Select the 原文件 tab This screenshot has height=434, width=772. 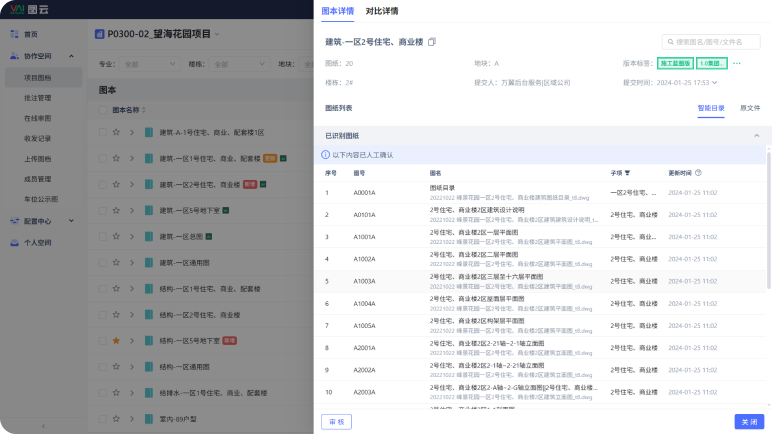pyautogui.click(x=749, y=107)
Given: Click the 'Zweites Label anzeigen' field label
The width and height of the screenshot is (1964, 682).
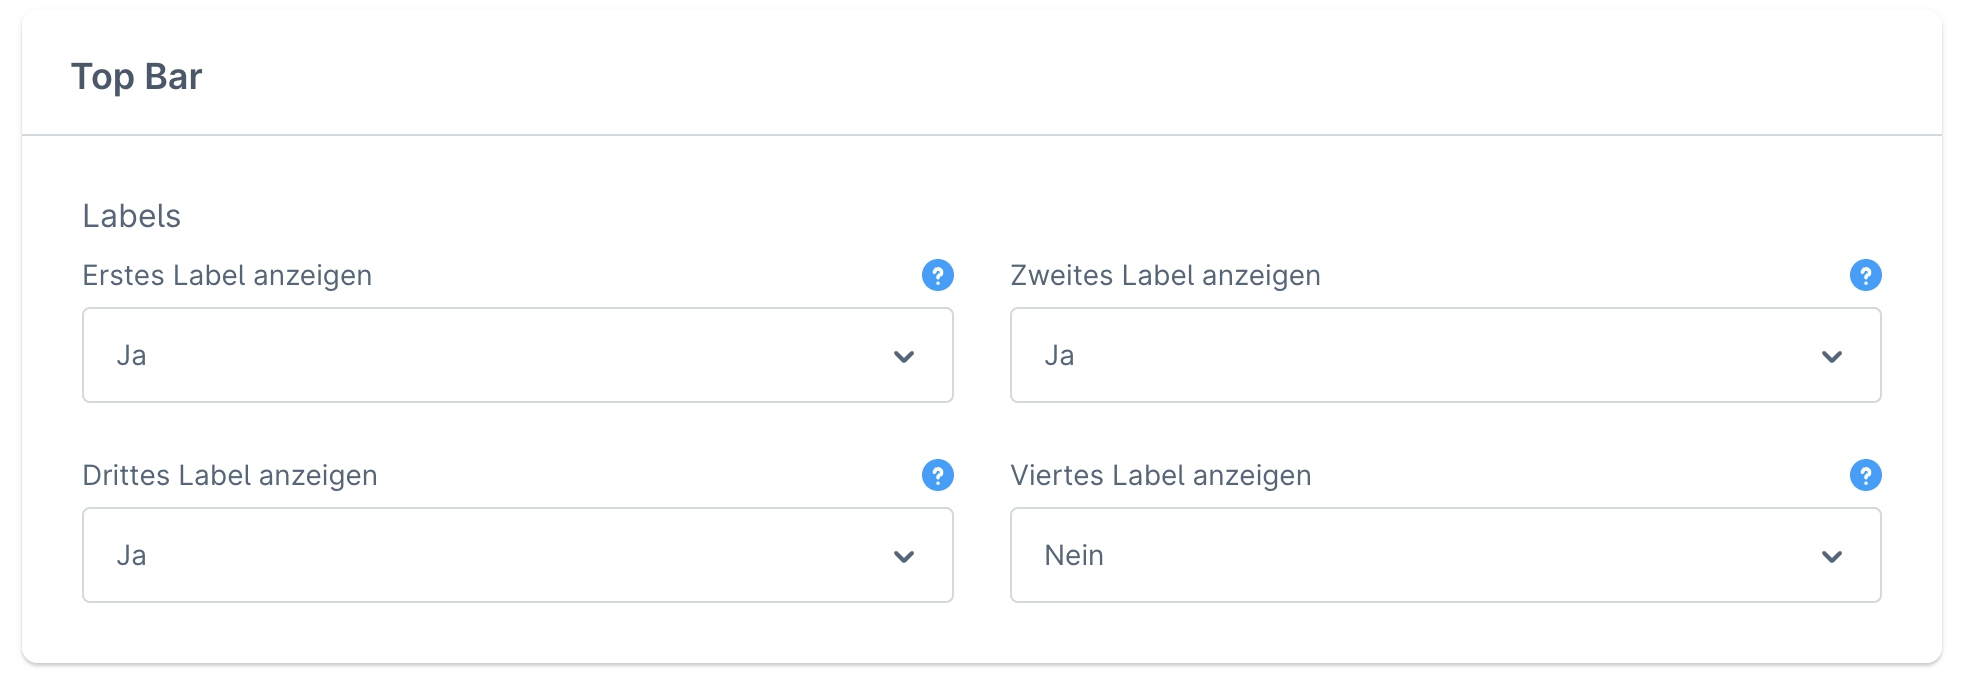Looking at the screenshot, I should (1165, 275).
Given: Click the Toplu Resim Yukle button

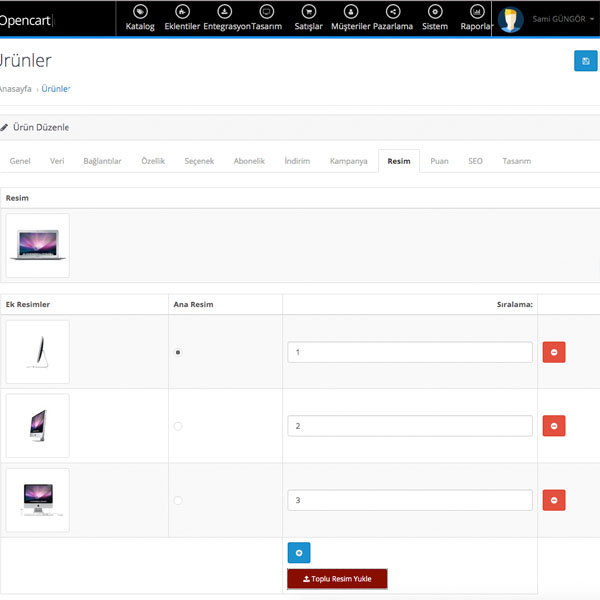Looking at the screenshot, I should click(x=336, y=579).
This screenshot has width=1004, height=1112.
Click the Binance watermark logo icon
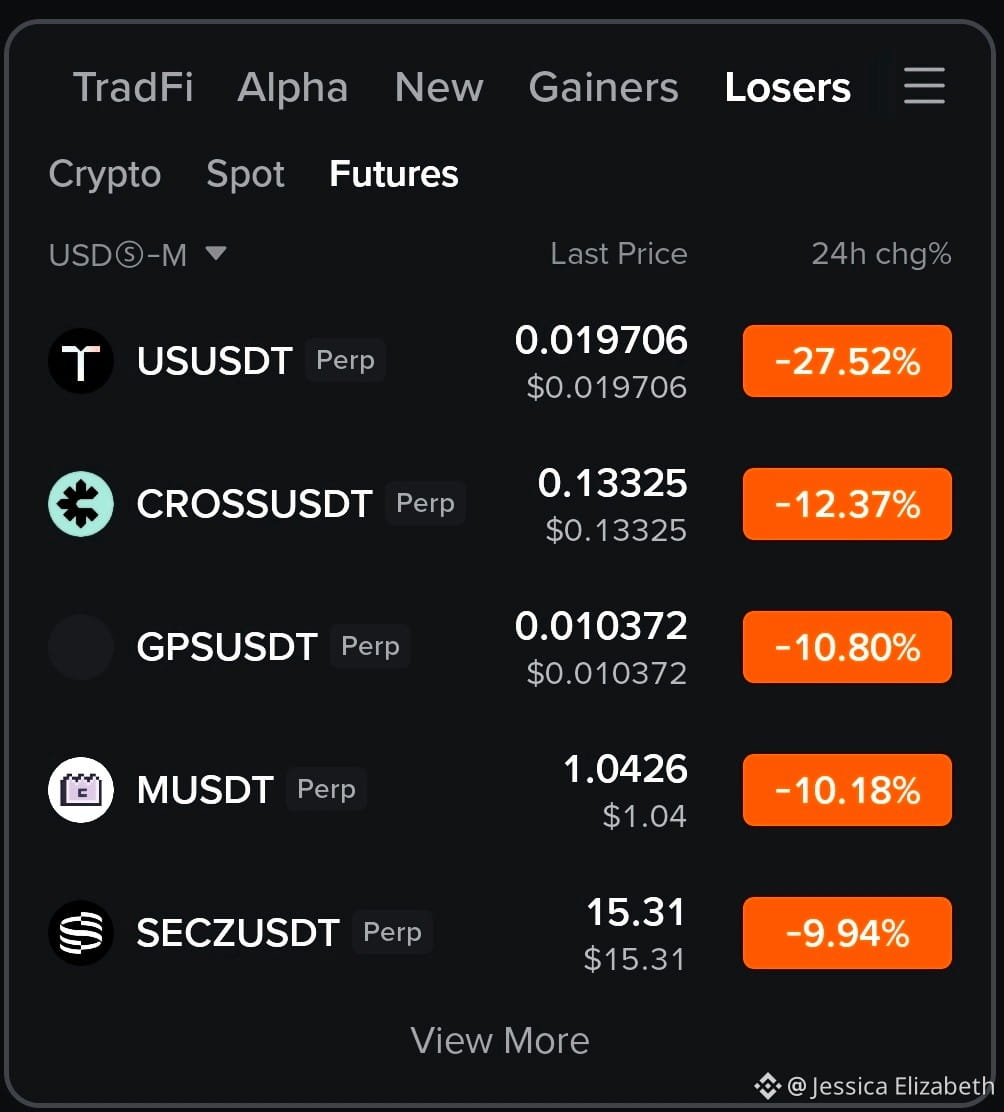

> Exercise objective
Output, exactly and without pictures, the span of lines that starts at the line containing "The width and" and ends at the last line above.

> Answer section
The width and height of the screenshot is (1964, 682).
Looking at the screenshot, I should (1165, 275).
Given: Click the Toplu Resim Yukle button

Looking at the screenshot, I should click(x=336, y=579).
This screenshot has width=1004, height=1112.
Click the Binance watermark logo icon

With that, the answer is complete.